Voilà qui permet de bien situer notre deuxième exemple, la pratique singulière de William Kentridge. Ce dernier est à la fois plasticien, cinéaste d’animation et homme de théâtre, et il a fait des salles d’exposition le lieu privilégié de rencontre de ces différentes facettes de son œuvre. Et, faut-il le souligner, sauf exception il résiste à montrer ses films autrement que mis en exposition dans un musée. Cela même si, dans de nombreux cas, il s’agit bien d’objets autonomes qu’on peut désigner comme «films» et que leur addition au cours des années constitue un corpus suffisamment important pour pouvoir véritablement parler d’une œuvre cinématographique. Les mises en exposition de Kentridge sont souvent considérables et complexes, incluant dessins, sculptures, installations et films. On en a eu un exemple éloquent lors de l’exposition présentée au MAC en 2006 et, encore plus, lors de l’exposition 5 Themes, vu au MOMA de San Francisco l’hiver dernier, et qui incluait, avec le projet La flute enchantée, la mise en exposition d’éléments théâtraux.

J’ai toujours eu le sentiment que l’appréhension du cinéma d’animation par Kentridge était apparentée à son intérêt pour les technologies désuètes (vieux appareils de communication, friches industrielles, appareillages de pré cinéma, etc.) et qu’il assume de cette façon la conjoncture historique décrite par Philippe-Alain Michaud, même si on ne trouve pas tellement dans sa pratique de traces ostentatoires de la révolution numérique. C’est clairement un travail d’après l’ébranlement des fondements classiques du cinéma. De ce point de vue, le retrait des voies de diffusion traditionnelles au profit d’une «mise en exposition» est tout à fait cohérent.

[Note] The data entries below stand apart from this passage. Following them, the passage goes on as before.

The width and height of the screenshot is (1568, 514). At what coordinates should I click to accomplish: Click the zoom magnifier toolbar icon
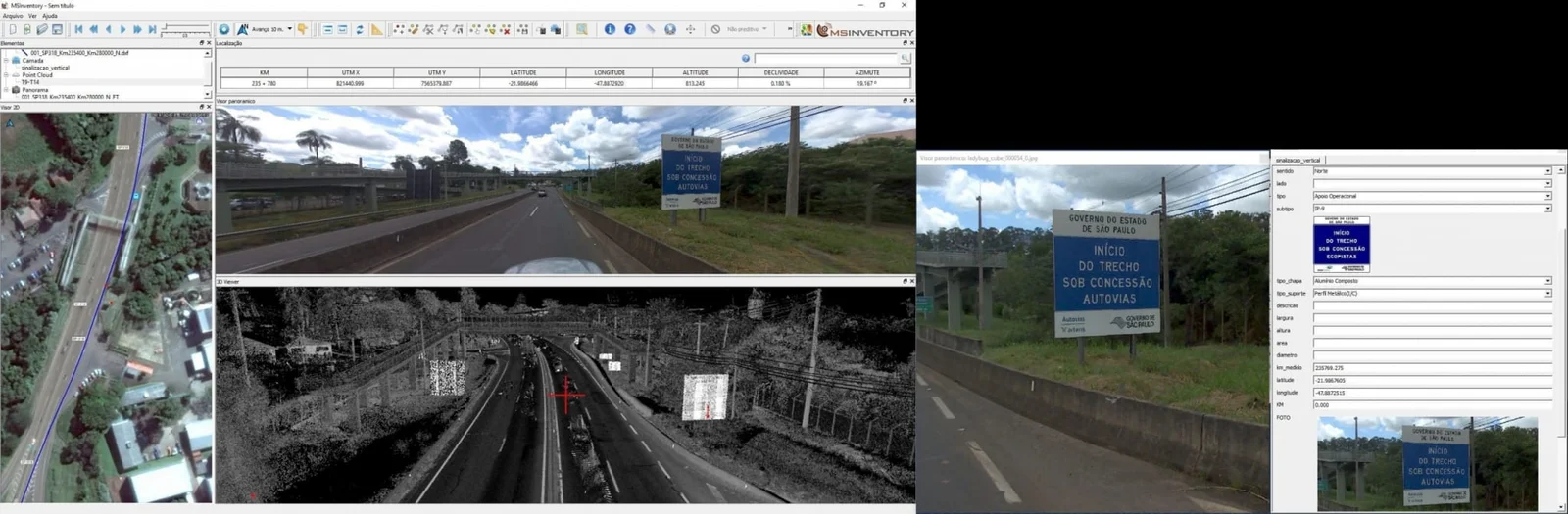[x=582, y=29]
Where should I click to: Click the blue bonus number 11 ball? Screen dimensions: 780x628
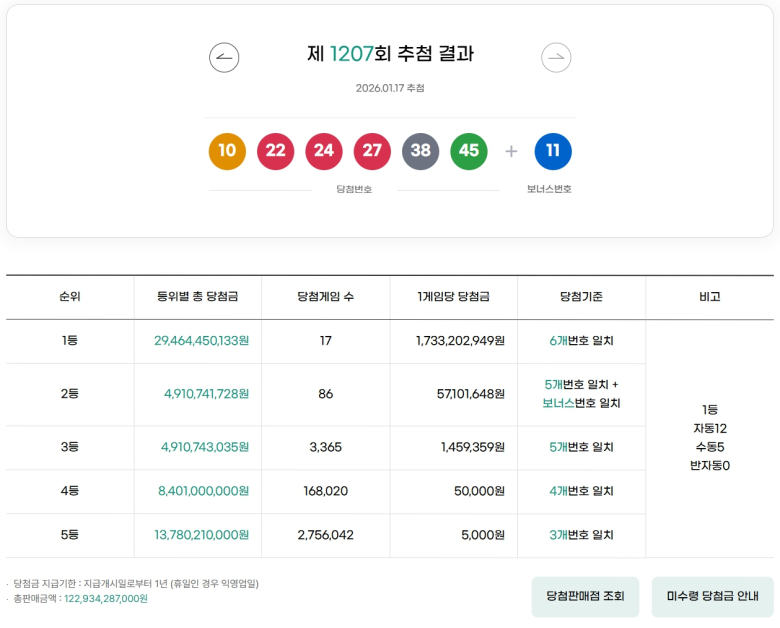pyautogui.click(x=553, y=151)
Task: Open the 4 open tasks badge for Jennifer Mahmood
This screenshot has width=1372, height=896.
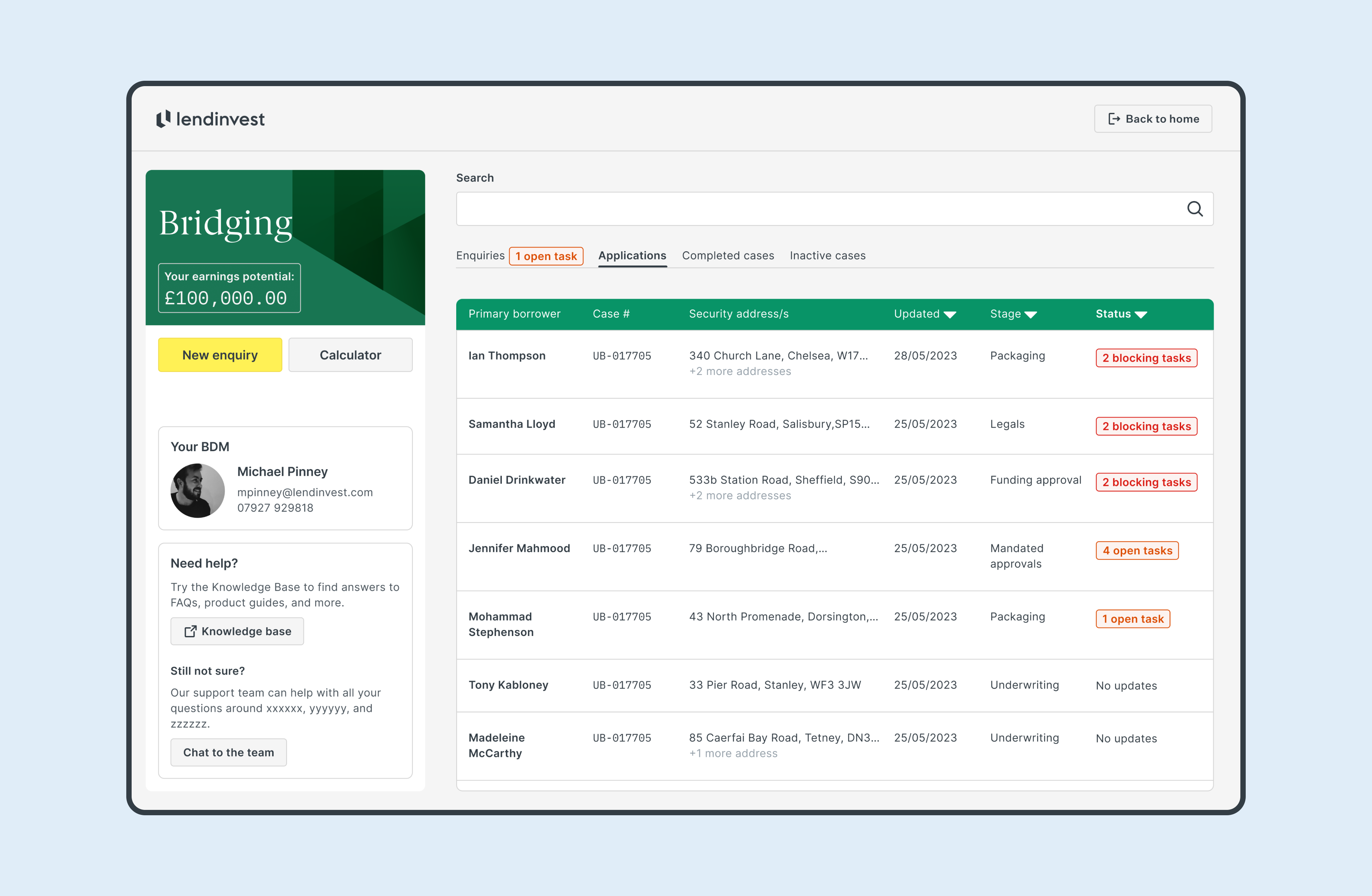Action: (x=1137, y=550)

Comparé à ces entreprises, le dispositif d’exposition» de Mamori est limité, mais non moins éloquent. Il soulève les mêmes questions tant sur le plan de l’expérience du spectateur que sur le plan historique. Karl Lemieux fait partie de ces cinéastes qui manipulent les éléments du cinéma comme s’il s’agissait des restes archéologiques du cinéma («found footage», développement à la main, récupération de matériel technique périmé, etc.). Il s’agit donc, tout comme chez Kentridge, d’un travail historicisé, fondé sur un sens aigu de la place qu’il occupe dans «l’histoire générale des représentations». Il y a donc une logique ici aussi à ne pas montrer Mamori comme si de rien n’était. Et curieusement, le musée, institution vénérable s’il en est, apparaît comme un endroit approprié. Mais parions qu’au bout du compte, les musées non plus n’en sortiront pas indemnes.